I wasn't sure if I was going to like this book but I found it an enjoyable read and would recommend it to others.
The first Native American to graduate from Harvard - in 1665. Friendship amid two very different cultures; compellingly drawn picture of Martha's Vineyard in the early Colonial period.
Definitely a skilled writer with imagination coupled with good research who knows how to make an interesting storyline punctuated with enough fact, drama and romance to tow the reader along.
Will definitely try her other novels.
Geraldine Brooks has to be one of the finest writers of our time. Her writing fully immerses her readers into worlds set in centuries past, and she manages to do so in a form that is truthful to the time and place of the book's setting. She gives us a glimpse into the lives of characters who are true to their time (and not modernized versions). Brooks' novels often explore the religious beliefs of the day, and often from the perspective of women.
"Caleb's Crossing" is based around the story of Caleb Cheeshahteaumuck, of the Wampanoag tribe--the first Native American to graduate from Harvard University. True to Brooks' storytelling style, though, the book follows a young woman, in this case, the fictional Bethia, a young Puritan girl who befriends Caleb as a child and who finds her life intertwined with his after her minister father decides to help educate Caleb so he can go to the Indian School at Harvard. Bethia is a natural learner, but is a female, and therefore, although she takes in as much knowledge as she can, she knows her life is restricted to that of serving as a wife and mother and running a household.
I very much enjoyed following Bethia on her journey from Martha's Vineyard, to Cambridge, and beyond. Every time I picked up the book, I felt drawn into her world (and so grateful for the freedoms I have that she was denied!)
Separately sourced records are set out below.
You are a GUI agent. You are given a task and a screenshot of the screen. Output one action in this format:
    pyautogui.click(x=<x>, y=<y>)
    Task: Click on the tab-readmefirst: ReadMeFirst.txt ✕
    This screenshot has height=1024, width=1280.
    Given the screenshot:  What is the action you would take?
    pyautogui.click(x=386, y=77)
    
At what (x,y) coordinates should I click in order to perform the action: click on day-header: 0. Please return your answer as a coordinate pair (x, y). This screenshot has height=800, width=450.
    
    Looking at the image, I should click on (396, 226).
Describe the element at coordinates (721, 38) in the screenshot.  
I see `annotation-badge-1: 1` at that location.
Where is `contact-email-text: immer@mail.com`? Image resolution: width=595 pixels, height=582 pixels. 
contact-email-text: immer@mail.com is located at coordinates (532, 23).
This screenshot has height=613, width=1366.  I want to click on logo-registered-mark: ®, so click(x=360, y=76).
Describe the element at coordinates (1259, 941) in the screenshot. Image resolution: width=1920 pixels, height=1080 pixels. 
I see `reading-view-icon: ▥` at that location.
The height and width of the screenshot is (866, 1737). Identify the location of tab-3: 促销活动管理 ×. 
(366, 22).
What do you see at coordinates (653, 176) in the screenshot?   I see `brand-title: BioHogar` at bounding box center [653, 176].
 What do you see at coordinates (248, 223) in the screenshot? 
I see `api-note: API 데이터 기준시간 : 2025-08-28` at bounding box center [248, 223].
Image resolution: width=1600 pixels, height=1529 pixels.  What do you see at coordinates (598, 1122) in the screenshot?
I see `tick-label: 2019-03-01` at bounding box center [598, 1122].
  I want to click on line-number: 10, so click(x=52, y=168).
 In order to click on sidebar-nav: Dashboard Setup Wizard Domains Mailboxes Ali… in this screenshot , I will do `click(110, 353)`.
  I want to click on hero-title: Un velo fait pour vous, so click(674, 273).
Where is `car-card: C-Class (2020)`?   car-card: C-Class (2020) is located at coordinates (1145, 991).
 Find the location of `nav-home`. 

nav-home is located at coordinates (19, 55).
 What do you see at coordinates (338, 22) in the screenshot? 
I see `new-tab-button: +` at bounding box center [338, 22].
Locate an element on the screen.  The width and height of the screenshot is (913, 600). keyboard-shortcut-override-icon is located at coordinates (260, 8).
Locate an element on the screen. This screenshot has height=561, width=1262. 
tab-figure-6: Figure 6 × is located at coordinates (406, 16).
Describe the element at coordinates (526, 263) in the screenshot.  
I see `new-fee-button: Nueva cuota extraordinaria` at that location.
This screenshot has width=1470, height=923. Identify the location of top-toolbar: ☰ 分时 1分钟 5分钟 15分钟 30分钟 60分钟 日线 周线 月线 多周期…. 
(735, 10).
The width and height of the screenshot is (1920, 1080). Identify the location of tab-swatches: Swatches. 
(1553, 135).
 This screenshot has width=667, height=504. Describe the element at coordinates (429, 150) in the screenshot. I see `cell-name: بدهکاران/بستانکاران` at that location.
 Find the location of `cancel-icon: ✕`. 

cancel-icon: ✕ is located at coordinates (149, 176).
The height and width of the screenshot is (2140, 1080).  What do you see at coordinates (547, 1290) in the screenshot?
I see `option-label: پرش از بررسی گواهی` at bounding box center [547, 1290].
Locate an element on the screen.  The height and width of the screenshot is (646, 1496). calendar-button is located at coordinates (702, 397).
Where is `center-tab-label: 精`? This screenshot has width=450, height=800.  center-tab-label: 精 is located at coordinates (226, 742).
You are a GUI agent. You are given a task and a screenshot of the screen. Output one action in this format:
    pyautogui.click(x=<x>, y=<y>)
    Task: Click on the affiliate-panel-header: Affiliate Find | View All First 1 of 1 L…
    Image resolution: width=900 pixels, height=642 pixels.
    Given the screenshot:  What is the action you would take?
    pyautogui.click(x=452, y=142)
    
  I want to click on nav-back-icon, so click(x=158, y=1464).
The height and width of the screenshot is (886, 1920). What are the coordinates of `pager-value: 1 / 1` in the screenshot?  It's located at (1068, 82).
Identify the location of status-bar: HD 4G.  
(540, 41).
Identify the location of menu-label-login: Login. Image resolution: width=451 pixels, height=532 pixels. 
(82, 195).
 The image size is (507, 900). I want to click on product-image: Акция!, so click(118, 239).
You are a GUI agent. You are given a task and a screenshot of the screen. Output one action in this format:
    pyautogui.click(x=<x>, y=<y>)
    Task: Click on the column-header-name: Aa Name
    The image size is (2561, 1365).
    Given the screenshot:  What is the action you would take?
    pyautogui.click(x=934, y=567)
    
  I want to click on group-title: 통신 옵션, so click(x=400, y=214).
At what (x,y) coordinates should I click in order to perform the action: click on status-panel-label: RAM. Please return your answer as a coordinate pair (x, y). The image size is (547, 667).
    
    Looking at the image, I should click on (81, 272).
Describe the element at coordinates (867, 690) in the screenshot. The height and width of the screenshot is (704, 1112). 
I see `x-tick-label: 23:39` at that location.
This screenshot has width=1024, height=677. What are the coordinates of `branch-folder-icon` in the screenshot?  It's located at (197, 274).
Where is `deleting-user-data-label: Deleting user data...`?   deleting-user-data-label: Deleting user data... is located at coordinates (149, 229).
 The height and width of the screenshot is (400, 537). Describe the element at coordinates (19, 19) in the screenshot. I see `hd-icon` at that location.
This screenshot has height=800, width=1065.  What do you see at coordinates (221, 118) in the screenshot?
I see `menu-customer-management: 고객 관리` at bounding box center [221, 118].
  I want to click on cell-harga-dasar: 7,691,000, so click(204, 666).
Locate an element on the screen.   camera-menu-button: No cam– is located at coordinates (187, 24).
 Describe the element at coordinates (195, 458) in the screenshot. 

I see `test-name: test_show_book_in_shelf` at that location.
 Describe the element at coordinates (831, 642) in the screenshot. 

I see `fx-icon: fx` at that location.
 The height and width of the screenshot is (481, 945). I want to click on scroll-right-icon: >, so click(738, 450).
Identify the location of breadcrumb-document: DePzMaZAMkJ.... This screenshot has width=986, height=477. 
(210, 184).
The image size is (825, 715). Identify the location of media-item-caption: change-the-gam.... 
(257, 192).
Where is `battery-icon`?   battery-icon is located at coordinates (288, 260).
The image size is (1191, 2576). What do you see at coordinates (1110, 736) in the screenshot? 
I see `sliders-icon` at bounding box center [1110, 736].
With that said, the book was not the fastest read. And I can't say I felt as compelled to pick it up as often as I would like a book to do for me. But all-in-all, I enjoyed it, and came away with a bit more knowledge of my country's history.
Author Geraldine Brooks is an amazing writer of historical fiction. In this novel she creates a fictional friend of Caleb Cheeshahteaumuck, the first Native American to graduate from Harvard, to tell a story of what it may have been like in the early days of the Massachusetts Bay Colony. Bethia Mayfield educates herself in two by eavesdropping on her brother's lessons with her missionary father and through secret meetings with her friend Cheeshahteaumuck, the son of a Wampanoag leader. I had to stay up all night to finish reading this.
This was captivating historical fiction from a girls diary perspective. I would've preferred it to be about fiction with a happy ending instead of the white patrons proving they could train this primitive savage (spelled salvage in the book-like some kind of salvage operation). Caleb's dream to help his own people/tribe was not realized because he died of malnutrition, cold and prejudice. Reflects history but did not make for a good ending.
Wonderful beginning, great story until the last quarter, then I was slammed to the ground wondering if someone had glued the last pages to a different book into my book! I had to read the other comments on this website to see if i was alone in my thinking! Very dissappointed!!! I loved Year of Wonders! Looks like i need to try People of the Book.
This is a good read. The author writes her ideas on the lives of the first two known Native American scholars to attend what would become Harvard University. This is seen through the perspective of Bethia who is a resident of English background living on an island settlement on the Great Harbor. Bethia is a strong-willed character who strives for an education. Along the way she picks up on a fair amount of knowledge. Later in the book she is able to even learn some of what the university scholars receive by working in the cook's kitchen and keeping an attentive ear to the door. Caleb (0riginally called Cheeshateaumauk), is in line towards becoming the next leader of his tribe but through his friendship with Bethia and her father (who seeks on converting the Native inhabitants of the island) he starts on an English education and soon eventually converts to Christianity. Joel is another Native inhabitant who takes a similar path. Even in the face of opposition from other people solely on their being Native people, Joel and Caleb obtains great successes in their English education. This story has it's share of tragedy but the characters and the story makes for an interesting read.
Brooks has a talent for making history come alive, with deft use of period vocabulary and nuanced portrayals of historical cultures and communities. She's also not afraid to tackle huge issues: in this case the racism of early English colonial settlements in New England, and the patriarchal stifling of women's abilities and educational opportunities. The story follows a teenage girl in 17th-century Martha's Vineyard as she navigates her feelings for a local Wampanoag youth and her resentment at being denied access to education. The characters are complex and richly crafted, with thoughtful exploration of their relationships and emotions. Readers may be put off by the sometimes over-eager voice of the teenage narrator, but her story consistently demands attention.
Not my favorite story of this favorite writer - that is Year of Wonders. How she finds voice to each era of story amazes me. Meticulous researcher in all she writes.